# [TEXTE RETENU]
Jean Maitron, en vacances à Pouilly sur Loire, une région viticole pas trop éloignée de la Bourgogne, décide de se rendre directement à l’atelier de Dijon. Le tournage se fait en une journée et une partie de la nuit. André Claudot est heureux de rencontrer Jean Maitron. Il n’est pas du tout impressionné par la rigueur de l’historien. Il revit les périodes riches et parfois douloureuses de son parcours politique avec enthousiasme. Au cours de son récit il cite plusieurs artistes engagés qui l’ont influencé et plusieurs militants qui ont renforcé son engagement. Au montage Jean Maitron m’aide à préciser l’importance des personnages historiques que Claudot a fréquentés.

Le film terminé est refusé par la télévision française mais il est sélectionné au premier Festival du Réel du Centre Pompidou à Paris et dans de nombreux autres festivals en France et à l’étranger. Il est programmé dans plusieurs ciné-club et dans un cinéma proche de l’université de Dijon. Mais je n’ai pas, malheureusement, les moyens financiers de tourner la deuxième partie sur l’oeuvre artistique du peintre.

# [EXTRAIT DE DONNÉES]
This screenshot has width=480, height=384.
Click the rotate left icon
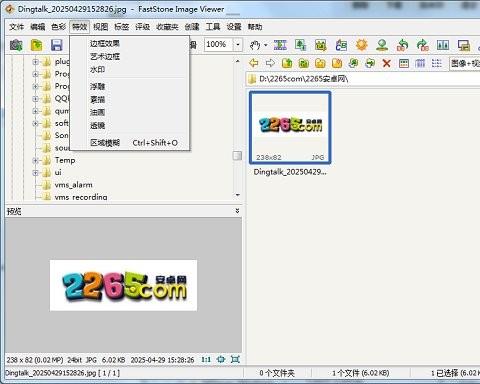click(x=403, y=45)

# [TRAVAIL DEMANDÉ]
Traduisez en anglais cette phrase du texte sur le film consacré à André Claudot : « Le film terminé est refusé par la télévision française mais il est sélectionné au premier Festival du Réel du Centre Pompidou à Paris et dans de nombreux autres festivals en France et à l’étranger. »

# [RÉPONSE PROPOSÉE]
The finished film is turned down by French television, but it is selected for the first Festival du Réel at the Centre Pompidou in Paris and for many other festivals in France and abroad.